Newer therapies that have resulted in clinical improvement are topical N-acetylcysteine which has an antiproliferative effect,6 tazarotene topical 0.05%, a receptor selective retinoid7 and calcipotriol, a synthetic derivative of vitamin D. Gene therapy seems to be a novel therapeutic approach to lamellar icthyosis.8

References

  1. Nancy BE, Lawrence MS. Congenital and hereditary disorders of the skin. In: Schaffers Diseases of Newborn. 6th edition, (Taeusch, Ballard, Avery [Eds.]), WB Saunders: USA 1991:973-84.
  2. Shwayder T, Ott F. All about ichthyosis. Pediatr Clin North Am 1991;38(4):835-57.
  3. Dermatology at the Millenium. Delwyn Dyall-Smith, Robin Marks, Informa Health Care 1999:586.
  4. William D James, Timothy Berger, Dirk Elston. Andrews’ Diseases of the Skin: Clinical Dermatology. 10th edition, Saunders 2005.
  5. Van Gysel D, Lijnen RL, Moekti SS, de Laat PC, Oranje AP. Collodion baby: a follow-up study of 17 cases. J Eur Acad Dermatol Venereol 2002;16(5):472-5.
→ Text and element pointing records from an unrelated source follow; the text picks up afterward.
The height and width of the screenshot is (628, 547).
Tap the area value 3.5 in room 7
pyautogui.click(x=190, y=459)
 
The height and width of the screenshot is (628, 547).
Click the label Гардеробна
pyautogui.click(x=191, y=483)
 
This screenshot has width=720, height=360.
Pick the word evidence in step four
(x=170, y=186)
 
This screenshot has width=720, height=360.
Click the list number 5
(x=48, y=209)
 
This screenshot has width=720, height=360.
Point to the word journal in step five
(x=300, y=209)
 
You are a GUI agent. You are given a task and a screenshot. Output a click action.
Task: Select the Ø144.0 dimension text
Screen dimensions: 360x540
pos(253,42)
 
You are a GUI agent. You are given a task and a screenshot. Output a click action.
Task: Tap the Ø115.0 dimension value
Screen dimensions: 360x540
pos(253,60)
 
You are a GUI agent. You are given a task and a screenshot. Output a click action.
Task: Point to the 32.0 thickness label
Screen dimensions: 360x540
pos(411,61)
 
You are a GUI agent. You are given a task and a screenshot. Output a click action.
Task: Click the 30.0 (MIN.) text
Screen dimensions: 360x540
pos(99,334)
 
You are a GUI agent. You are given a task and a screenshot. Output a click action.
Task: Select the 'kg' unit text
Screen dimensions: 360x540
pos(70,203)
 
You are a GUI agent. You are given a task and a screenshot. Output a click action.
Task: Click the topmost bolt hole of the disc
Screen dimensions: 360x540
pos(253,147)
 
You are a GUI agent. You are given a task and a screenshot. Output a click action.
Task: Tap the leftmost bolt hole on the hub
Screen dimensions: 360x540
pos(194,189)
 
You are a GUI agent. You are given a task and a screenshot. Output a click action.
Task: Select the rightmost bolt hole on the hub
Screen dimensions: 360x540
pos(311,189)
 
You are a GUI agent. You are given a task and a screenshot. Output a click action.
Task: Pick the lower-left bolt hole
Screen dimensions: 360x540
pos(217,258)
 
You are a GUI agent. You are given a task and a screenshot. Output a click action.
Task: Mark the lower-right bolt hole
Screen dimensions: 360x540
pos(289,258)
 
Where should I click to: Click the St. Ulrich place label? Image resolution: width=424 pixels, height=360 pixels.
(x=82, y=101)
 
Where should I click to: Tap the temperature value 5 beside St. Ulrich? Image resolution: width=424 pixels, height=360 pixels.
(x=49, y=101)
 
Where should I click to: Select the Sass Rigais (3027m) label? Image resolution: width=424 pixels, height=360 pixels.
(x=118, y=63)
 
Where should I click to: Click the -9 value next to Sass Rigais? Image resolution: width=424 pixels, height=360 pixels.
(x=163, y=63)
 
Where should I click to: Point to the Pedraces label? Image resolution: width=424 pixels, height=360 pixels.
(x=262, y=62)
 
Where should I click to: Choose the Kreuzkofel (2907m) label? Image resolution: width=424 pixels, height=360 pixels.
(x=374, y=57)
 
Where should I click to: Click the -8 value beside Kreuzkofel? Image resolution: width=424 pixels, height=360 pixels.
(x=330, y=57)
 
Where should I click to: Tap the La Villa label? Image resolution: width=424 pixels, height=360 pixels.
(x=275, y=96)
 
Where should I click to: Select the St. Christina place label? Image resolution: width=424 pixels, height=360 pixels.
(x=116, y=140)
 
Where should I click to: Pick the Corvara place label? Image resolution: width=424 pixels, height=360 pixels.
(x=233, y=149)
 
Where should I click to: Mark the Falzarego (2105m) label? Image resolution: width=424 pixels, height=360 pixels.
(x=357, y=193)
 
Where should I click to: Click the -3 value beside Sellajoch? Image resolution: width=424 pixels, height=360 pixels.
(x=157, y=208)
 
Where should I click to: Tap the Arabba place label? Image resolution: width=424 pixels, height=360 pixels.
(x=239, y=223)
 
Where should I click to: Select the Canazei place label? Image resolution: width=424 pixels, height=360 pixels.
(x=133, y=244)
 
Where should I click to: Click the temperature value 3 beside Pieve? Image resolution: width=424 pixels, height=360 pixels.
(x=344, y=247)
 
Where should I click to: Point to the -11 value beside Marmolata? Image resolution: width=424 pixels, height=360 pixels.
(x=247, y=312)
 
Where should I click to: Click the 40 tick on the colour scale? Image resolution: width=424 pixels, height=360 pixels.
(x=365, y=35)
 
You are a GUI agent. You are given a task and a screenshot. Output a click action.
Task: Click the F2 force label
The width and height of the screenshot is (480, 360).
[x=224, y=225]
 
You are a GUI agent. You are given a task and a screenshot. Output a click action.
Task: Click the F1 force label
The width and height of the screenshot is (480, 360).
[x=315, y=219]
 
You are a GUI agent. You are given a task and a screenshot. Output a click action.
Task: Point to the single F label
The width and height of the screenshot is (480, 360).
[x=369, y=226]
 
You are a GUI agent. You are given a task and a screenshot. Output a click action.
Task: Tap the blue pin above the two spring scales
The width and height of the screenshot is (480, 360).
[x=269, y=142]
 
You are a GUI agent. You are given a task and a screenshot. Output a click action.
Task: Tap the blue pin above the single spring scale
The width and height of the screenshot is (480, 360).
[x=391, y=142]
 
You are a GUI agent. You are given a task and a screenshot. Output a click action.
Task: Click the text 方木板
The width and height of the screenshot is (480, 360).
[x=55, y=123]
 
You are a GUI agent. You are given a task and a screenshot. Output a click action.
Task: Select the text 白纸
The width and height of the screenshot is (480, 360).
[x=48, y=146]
  6. Redondo P, Bauzá A. Topical N-acetylcysteine for lamellar icthyosis. Lancet 1999;354(9193):1880.
  7. Stege H, Hofmann B, Ruzicka T, Lehmann P. Topical application of tazarotene in the treatment of nonerythrodermic and lamellar icthyosis. Arch Dermatol 1998;134(5):640.
  1. Akiyama M, Shimizu H. An update on molecular aspects of non-syndromic icthyosis. Exp Dermatol 2008;17(5):373-82.